*Exercise directions*
Once you find the line with "Where should I" in the entries below, return exactly every line from it through the line with "This screenshot has height=333, width=213.".

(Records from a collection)
-=-=-=-=-
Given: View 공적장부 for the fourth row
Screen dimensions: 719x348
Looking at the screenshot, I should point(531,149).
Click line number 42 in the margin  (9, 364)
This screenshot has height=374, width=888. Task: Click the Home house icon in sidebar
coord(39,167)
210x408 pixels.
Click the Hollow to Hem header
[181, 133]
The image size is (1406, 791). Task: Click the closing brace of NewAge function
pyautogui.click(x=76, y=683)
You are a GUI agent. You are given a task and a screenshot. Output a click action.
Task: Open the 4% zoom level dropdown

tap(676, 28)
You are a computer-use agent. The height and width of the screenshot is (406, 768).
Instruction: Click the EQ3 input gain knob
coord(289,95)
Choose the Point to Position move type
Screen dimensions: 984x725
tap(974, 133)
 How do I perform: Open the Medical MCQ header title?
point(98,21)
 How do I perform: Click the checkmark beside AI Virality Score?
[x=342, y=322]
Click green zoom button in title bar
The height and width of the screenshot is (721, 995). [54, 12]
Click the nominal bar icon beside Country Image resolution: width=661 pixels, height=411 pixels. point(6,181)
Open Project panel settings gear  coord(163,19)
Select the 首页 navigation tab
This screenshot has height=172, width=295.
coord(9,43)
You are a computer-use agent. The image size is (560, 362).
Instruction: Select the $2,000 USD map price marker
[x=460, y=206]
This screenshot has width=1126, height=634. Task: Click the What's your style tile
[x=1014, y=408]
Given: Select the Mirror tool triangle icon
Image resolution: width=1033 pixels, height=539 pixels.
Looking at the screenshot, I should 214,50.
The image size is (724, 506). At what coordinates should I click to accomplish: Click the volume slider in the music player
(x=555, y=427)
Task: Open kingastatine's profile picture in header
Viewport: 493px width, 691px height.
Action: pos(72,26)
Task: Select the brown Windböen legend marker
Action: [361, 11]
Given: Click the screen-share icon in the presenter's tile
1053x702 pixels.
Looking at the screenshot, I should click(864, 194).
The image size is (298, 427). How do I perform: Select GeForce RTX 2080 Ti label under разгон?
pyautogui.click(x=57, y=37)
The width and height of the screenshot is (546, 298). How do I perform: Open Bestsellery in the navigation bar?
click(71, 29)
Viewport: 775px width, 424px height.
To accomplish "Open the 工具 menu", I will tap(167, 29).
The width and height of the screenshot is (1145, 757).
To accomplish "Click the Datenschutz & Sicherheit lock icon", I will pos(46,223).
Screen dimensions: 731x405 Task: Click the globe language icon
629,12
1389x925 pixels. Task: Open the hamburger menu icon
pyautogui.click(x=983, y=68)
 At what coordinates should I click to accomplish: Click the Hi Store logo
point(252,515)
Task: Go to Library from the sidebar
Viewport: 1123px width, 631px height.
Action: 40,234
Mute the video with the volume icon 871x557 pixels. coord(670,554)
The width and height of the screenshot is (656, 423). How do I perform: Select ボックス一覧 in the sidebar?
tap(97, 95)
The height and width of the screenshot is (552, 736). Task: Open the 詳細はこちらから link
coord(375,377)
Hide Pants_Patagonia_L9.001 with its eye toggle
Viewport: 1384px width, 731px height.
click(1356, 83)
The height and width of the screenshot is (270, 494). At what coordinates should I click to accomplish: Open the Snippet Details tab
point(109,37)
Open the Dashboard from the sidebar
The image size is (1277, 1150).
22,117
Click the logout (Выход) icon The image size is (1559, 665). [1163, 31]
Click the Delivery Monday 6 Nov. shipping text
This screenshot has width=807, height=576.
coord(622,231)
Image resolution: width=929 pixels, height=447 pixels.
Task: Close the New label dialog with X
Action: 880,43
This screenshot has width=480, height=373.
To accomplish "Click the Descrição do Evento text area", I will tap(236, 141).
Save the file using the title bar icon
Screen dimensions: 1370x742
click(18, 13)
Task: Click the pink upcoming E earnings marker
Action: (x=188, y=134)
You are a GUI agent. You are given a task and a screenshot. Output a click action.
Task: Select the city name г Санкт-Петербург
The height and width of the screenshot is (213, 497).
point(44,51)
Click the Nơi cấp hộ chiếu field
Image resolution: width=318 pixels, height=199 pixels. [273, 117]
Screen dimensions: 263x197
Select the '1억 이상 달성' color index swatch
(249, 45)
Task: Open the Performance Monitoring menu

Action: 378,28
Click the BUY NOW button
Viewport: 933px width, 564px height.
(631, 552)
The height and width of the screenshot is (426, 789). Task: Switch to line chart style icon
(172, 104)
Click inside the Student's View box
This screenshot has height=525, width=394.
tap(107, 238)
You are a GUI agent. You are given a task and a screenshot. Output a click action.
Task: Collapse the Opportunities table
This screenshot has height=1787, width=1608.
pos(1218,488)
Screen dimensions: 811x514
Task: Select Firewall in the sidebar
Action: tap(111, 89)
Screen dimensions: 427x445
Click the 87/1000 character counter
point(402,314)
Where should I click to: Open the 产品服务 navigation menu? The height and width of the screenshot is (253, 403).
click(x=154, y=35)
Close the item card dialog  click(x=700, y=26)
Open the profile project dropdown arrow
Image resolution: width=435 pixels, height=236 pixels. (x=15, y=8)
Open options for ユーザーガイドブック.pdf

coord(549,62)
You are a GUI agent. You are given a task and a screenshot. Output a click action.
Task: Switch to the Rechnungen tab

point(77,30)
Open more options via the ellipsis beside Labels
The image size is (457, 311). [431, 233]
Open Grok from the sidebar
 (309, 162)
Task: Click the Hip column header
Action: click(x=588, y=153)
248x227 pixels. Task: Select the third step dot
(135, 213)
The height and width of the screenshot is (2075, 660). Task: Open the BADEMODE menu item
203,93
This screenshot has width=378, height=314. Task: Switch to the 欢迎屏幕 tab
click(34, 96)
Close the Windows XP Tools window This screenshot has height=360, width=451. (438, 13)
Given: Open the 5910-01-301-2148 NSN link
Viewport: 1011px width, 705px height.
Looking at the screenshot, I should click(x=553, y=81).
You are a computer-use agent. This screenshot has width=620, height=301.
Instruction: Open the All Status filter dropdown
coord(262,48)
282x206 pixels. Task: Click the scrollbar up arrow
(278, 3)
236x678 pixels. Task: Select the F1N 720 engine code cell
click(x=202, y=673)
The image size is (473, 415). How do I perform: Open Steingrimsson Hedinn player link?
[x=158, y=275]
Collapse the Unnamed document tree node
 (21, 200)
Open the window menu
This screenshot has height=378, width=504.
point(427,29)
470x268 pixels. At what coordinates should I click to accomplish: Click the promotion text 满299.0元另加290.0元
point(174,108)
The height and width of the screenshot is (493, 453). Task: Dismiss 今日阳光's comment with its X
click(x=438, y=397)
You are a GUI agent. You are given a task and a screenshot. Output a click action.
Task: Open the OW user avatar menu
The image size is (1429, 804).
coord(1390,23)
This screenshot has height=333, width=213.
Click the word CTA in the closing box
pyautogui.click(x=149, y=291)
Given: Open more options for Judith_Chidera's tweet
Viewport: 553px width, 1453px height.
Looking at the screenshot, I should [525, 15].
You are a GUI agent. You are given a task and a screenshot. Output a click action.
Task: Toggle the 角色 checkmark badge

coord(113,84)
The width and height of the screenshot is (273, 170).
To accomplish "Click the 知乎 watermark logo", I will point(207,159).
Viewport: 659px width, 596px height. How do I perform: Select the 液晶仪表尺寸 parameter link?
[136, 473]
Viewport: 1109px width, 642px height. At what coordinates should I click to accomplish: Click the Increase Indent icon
-=-=-=-=-
*Solution to this problem*
Where should I click to: Open the 产品服务 navigation menu? The height and width of the screenshot is (253, 403).
click(x=154, y=35)
Close the item card dialog  click(x=700, y=26)
Open the profile project dropdown arrow
Image resolution: width=435 pixels, height=236 pixels. (x=15, y=8)
Open options for ユーザーガイドブック.pdf

coord(549,62)
You are a GUI agent. You are given a task and a screenshot. Output a click action.
Task: Switch to the Rechnungen tab

point(77,30)
Open more options via the ellipsis beside Labels
The image size is (457, 311). [431, 233]
Open Grok from the sidebar
 (309, 162)
Task: Click the Hip column header
Action: click(x=588, y=153)
248x227 pixels. Task: Select the third step dot
(135, 213)
The height and width of the screenshot is (2075, 660). Task: Open the BADEMODE menu item
203,93
This screenshot has width=378, height=314. Task: Switch to the 欢迎屏幕 tab
click(34, 96)
Close the Windows XP Tools window This screenshot has height=360, width=451. (438, 13)
Given: Open the 5910-01-301-2148 NSN link
Viewport: 1011px width, 705px height.
Looking at the screenshot, I should click(x=553, y=81).
You are a computer-use agent. This screenshot has width=620, height=301.
Instruction: Open the All Status filter dropdown
coord(262,48)
282x206 pixels. Task: Click the scrollbar up arrow
(278, 3)
236x678 pixels. Task: Select the F1N 720 engine code cell
click(x=202, y=673)
The image size is (473, 415). How do I perform: Open Steingrimsson Hedinn player link?
[x=158, y=275]
Collapse the Unnamed document tree node
 (21, 200)
Open the window menu
This screenshot has height=378, width=504.
point(427,29)
470x268 pixels. At what coordinates should I click to accomplish: Click the promotion text 满299.0元另加290.0元
point(174,108)
The height and width of the screenshot is (493, 453). Task: Dismiss 今日阳光's comment with its X
click(x=438, y=397)
You are a GUI agent. You are given a task and a screenshot. Output a click action.
Task: Open the OW user avatar menu
The image size is (1429, 804).
coord(1390,23)
This screenshot has height=333, width=213.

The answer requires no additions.